# Records for the exercise:
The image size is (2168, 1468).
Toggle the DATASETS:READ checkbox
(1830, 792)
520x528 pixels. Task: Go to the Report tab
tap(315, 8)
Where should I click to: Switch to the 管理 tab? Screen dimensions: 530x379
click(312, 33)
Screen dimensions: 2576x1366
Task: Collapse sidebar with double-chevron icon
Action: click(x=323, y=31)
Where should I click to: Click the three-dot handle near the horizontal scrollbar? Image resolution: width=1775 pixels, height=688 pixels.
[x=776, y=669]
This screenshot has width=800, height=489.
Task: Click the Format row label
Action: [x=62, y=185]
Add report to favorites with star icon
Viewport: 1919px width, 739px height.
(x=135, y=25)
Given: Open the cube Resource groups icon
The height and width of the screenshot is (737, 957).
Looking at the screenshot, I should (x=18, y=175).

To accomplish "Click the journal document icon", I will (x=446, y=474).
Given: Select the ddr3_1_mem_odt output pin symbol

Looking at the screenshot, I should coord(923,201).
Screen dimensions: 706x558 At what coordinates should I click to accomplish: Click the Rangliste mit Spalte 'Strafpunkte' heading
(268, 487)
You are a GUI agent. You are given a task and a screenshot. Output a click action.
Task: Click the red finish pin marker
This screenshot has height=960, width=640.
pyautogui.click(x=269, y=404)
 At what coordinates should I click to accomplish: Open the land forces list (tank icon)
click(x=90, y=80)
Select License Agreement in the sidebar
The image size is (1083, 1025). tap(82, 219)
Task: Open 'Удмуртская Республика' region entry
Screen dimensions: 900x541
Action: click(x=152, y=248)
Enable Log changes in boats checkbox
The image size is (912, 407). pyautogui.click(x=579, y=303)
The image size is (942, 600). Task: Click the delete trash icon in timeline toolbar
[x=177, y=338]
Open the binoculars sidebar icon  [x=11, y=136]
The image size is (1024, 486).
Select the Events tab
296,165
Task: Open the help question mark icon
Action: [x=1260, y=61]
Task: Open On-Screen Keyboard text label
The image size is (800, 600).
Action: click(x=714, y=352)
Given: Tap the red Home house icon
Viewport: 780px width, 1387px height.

# Task to complete:
Please give everything from the start of the records down to the line containing "will (x=446, y=474)." as a numbered list, leaving out any blank lines.

# Exercise answer:
1. The image size is (2168, 1468).
2. Toggle the DATASETS:READ checkbox
3. (1830, 792)
4. 520x528 pixels. Task: Go to the Report tab
5. tap(315, 8)
6. Where should I click to: Switch to the 管理 tab? Screen dimensions: 530x379
7. click(312, 33)
8. Screen dimensions: 2576x1366
9. Task: Collapse sidebar with double-chevron icon
10. Action: click(x=323, y=31)
11. Where should I click to: Click the three-dot handle near the horizontal scrollbar? Image resolution: width=1775 pixels, height=688 pixels.
12. [x=776, y=669]
13. This screenshot has width=800, height=489.
14. Task: Click the Format row label
15. Action: [x=62, y=185]
16. Add report to favorites with star icon
17. Viewport: 1919px width, 739px height.
18. (x=135, y=25)
19. Given: Open the cube Resource groups icon
20. The height and width of the screenshot is (737, 957).
21. Looking at the screenshot, I should (x=18, y=175).
22. To accomplish "Click the journal document icon", I will (x=446, y=474).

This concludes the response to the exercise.